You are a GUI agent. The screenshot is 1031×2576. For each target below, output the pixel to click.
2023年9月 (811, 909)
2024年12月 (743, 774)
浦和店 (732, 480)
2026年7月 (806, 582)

==

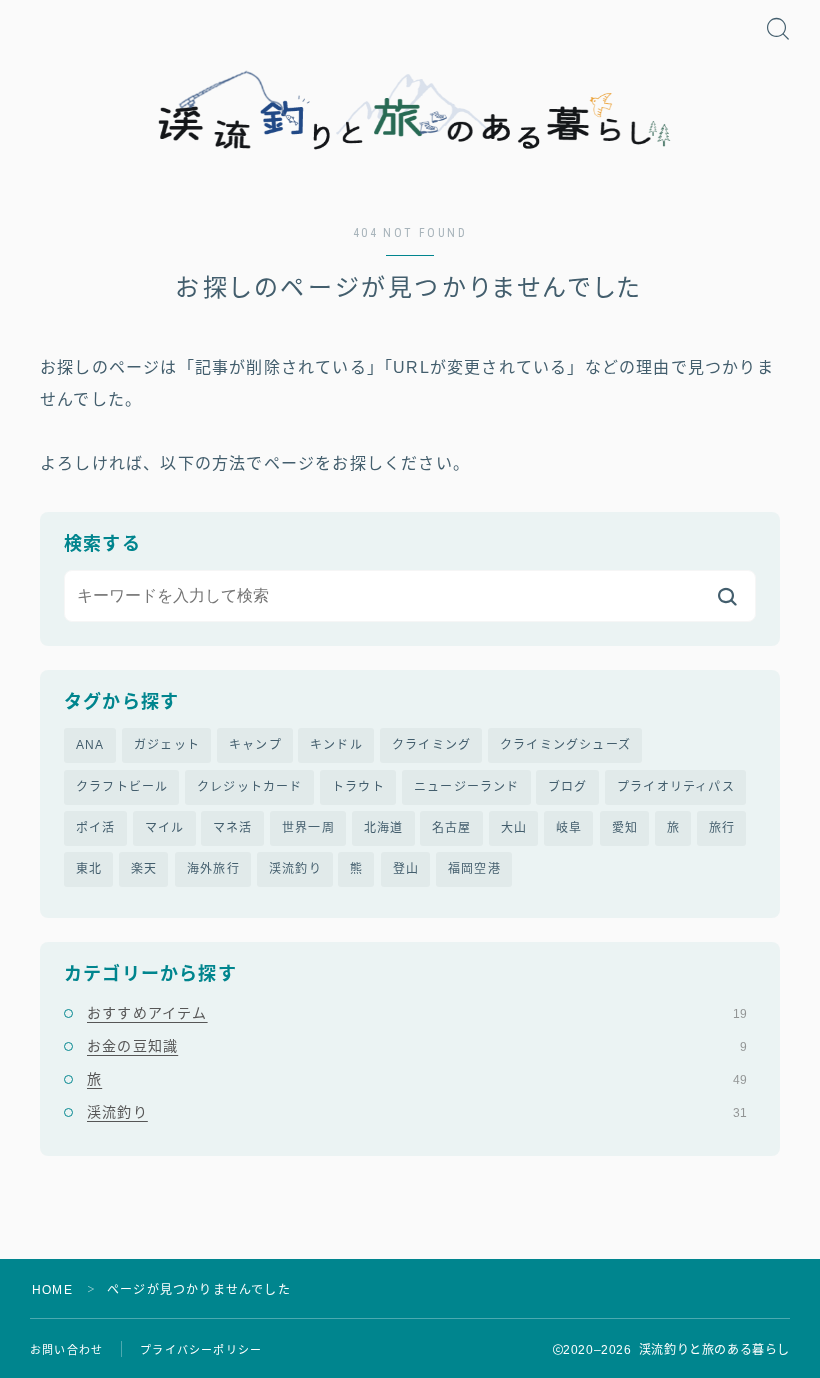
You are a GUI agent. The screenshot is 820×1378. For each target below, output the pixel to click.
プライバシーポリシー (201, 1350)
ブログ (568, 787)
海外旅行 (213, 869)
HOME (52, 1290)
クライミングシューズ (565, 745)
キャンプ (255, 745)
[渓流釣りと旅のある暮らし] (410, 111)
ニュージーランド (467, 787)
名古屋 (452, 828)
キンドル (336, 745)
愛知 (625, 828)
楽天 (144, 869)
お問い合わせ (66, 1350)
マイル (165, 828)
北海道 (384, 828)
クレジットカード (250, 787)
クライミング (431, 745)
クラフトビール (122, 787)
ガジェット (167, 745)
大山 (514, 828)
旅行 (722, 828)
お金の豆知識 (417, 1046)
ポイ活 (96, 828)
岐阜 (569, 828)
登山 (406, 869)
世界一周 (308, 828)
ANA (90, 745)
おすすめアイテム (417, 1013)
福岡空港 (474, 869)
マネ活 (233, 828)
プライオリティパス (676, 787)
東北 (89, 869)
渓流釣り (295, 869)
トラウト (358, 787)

==

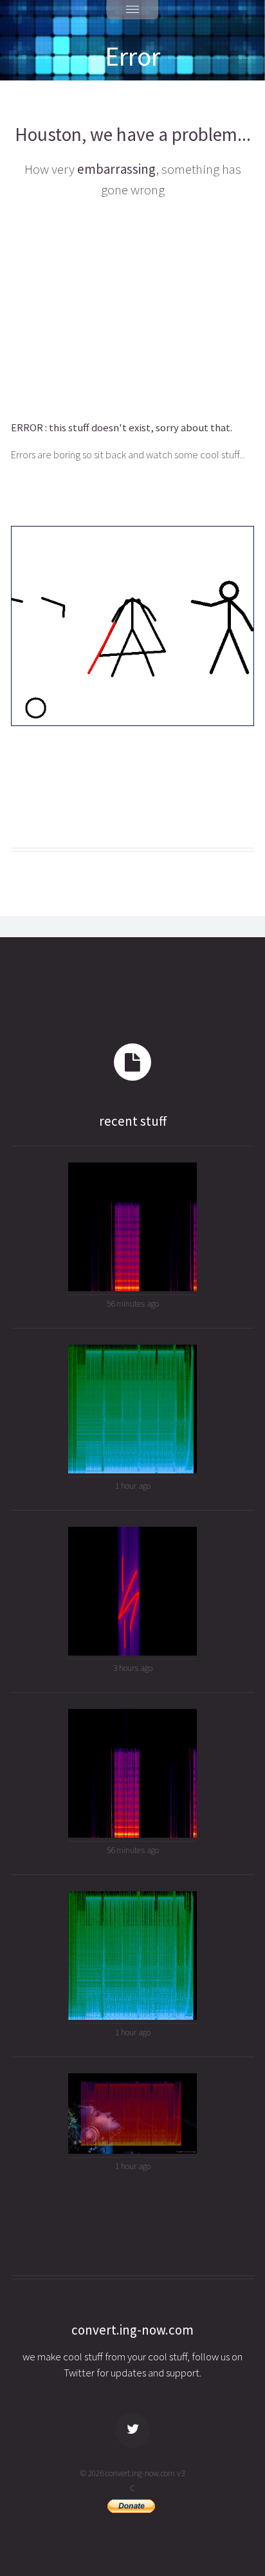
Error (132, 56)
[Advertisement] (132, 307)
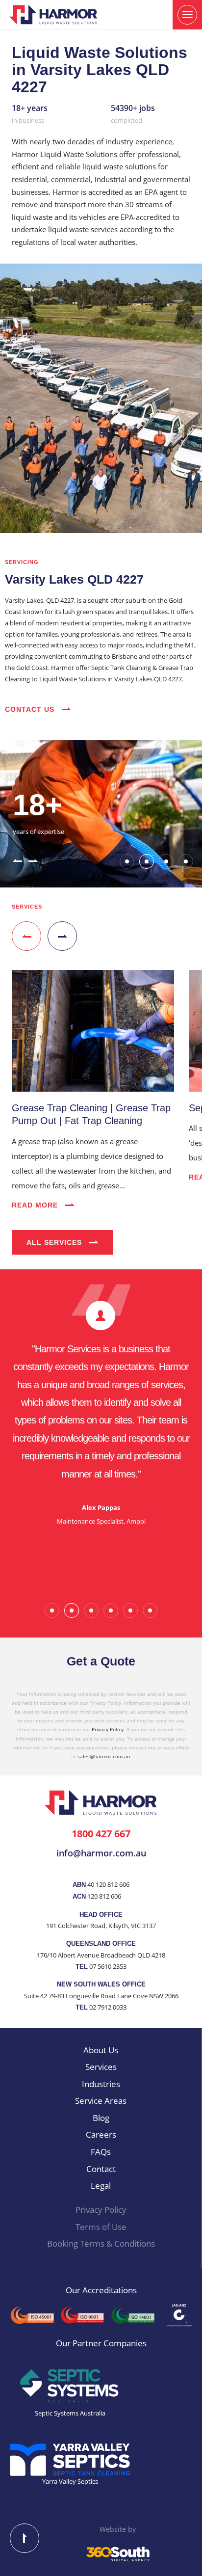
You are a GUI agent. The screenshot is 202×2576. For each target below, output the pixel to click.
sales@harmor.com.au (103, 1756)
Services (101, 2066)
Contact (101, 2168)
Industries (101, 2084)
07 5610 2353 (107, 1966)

Your assignment:
Print, without alteration, only the lines above between the one holding "You are a GUI agent. The screenshot is 820×1378." and the one holding "トラウト (358, 787)", inclusive.

Written solution:
You are a GUI agent. The screenshot is 820×1378. For each target below, output the pixel to click.
プライバシーポリシー (201, 1350)
ブログ (568, 787)
海外旅行 (213, 869)
HOME (52, 1290)
クライミングシューズ (565, 745)
キャンプ (255, 745)
[渓流釣りと旅のある暮らし] (410, 111)
ニュージーランド (467, 787)
名古屋 (452, 828)
キンドル (336, 745)
愛知 (625, 828)
楽天 (144, 869)
お問い合わせ (66, 1350)
マイル (165, 828)
北海道 (384, 828)
クレジットカード (250, 787)
クライミング (431, 745)
クラフトビール (122, 787)
ガジェット (167, 745)
大山 (514, 828)
旅行 (722, 828)
お金の豆知識 (417, 1046)
ポイ活 (96, 828)
岐阜 (569, 828)
登山 (406, 869)
世界一周 (308, 828)
ANA (90, 745)
おすすめアイテム (417, 1013)
福岡空港 (474, 869)
マネ活 (233, 828)
プライオリティパス (676, 787)
東北 (89, 869)
渓流釣り (295, 869)
トラウト (358, 787)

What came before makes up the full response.